時雨沢先生の作品は必ず買ってるけど、先生の学園日常物がこれほど良いものとはシリーズが始まるまでわからなかった。
時雨沢先生の作品ってだいたい銃とか出て殺伐としてるんだけど(学園キノは別の意味でヒヤヒヤする)、メグとセロンは結構深刻になり過ぎない、というか大事になり過ぎない事件を上手く描いていると思う。殺人事件とかも合ったりしたけど、軸が恋愛物でぶれない姿勢が良かった。
新聞部五名のキャラの個性も素晴らしく、時雨沢先生の新境地と言える。
ちゃんと恋が実って終わるのも高評価。ハッピーエンドこそ最良。

完結に辺り、様々な仕掛けが用意されている。基本、時雨沢先生はミステリ作家とかショートショート作家みたく、小説にトリックを仕掛けるタイプの人。今回もサブタイトルの二重性を使ったトリックなど様々な仕掛けが施されていた。
前回の「新人君」にジェニーが事件の概要を教えると言う体裁。この「新人君」がくせもので、読者と同一視させる書き方で書かれていたりする。
ところどころで挟まれるジェニーと「新人君」の会話が先の展開への期待を煽る。
この作品がミステリだとしたら、探偵はセロンだろうが、ただ秘密を明かす探偵ではないのがミソ。頭の良いキャラって書くのが難しい訳だけど、探偵役なら頭が良く見えるし、よく出来ている。
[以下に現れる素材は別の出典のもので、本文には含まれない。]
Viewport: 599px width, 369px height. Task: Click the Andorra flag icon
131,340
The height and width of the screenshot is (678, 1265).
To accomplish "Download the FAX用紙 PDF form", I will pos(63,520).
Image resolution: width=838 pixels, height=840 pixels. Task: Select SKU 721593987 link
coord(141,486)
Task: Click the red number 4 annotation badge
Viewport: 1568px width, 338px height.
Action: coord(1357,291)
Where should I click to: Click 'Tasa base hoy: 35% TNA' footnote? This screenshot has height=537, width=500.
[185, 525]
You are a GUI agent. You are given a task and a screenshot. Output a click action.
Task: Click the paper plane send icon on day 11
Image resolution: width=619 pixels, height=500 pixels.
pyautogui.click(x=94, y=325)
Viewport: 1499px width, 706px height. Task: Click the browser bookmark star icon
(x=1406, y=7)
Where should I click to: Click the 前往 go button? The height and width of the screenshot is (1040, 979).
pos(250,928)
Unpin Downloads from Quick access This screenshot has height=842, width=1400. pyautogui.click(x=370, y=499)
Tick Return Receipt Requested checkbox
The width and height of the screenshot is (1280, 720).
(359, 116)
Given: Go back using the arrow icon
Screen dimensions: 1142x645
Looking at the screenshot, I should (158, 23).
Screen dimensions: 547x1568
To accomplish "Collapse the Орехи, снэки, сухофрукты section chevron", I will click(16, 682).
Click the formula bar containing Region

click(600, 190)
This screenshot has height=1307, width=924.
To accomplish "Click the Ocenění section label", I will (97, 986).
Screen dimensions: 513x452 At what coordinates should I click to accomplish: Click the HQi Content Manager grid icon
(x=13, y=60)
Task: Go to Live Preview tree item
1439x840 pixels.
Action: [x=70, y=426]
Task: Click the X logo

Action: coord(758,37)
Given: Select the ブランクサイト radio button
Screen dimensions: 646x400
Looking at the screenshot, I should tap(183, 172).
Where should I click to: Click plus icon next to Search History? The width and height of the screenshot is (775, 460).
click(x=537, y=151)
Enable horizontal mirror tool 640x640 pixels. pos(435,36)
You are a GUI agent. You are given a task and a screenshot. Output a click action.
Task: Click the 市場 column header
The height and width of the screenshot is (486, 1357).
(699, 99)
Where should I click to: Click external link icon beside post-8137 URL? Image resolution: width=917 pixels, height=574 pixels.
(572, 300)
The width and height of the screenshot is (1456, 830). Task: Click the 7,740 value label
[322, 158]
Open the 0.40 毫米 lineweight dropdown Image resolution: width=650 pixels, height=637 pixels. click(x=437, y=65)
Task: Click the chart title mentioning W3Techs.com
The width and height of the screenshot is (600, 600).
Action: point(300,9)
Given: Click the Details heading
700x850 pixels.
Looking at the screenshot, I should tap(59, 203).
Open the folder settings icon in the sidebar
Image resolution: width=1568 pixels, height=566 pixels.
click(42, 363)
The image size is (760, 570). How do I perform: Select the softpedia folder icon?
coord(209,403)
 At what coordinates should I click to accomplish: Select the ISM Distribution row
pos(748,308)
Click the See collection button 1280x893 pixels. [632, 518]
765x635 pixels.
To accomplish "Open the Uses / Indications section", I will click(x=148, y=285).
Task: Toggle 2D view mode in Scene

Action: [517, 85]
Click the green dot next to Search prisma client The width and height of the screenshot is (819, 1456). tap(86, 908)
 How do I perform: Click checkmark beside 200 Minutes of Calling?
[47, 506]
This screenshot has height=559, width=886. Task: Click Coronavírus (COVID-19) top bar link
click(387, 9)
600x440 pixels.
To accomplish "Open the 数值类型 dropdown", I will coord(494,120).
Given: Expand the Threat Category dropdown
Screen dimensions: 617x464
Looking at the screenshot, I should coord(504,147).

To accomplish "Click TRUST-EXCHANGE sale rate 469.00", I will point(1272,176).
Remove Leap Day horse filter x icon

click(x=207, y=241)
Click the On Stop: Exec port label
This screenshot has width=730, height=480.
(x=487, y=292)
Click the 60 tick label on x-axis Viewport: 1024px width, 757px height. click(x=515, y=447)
メグミカとセロンの恋も中々。時雨沢先生こういうの書けたんだという印象。
セロンがメグに好意を向けられると、固まったり無表情で流そう(今巻では理由を付けて逃げ出すというクズ描写)とする辺りがラブコメのコメディな感じで良い。正統派な恋愛物だよね。ラリーも苦労する。
刺されて入院して初めて告白できたと言う辺りはトレイズよりだいぶマシだが。
それ以外にもダンスパーティ直前でジェニーとラリーのカップルが突如成立した辺りは面白い。いいよねこういうの。ラリーはナタリアと組む破目になるかと思ってたけど予想を裏切ってるのが良い。結構似合いだしね。余り物のナタリアとニックはそういうの無しでダンスパーティーに出たかったからペア組んだ感じ?

脇役勢もちょこちょこ出てきてキャラが出来てきた印象。
キャラクターは資産だよね。時雨沢先生はキャラが弱いかな~とも思ってたけど最近はそうでも無い気がする。キノの旅のフォトとか結構いいキャラしてるし。
というか新聞部五名+αでよく会話回せるよね。時雨沢先生そこら辺とか上手い。文章力って概念よくわからないんだけど、時雨沢先生も結構行ってるのではないか。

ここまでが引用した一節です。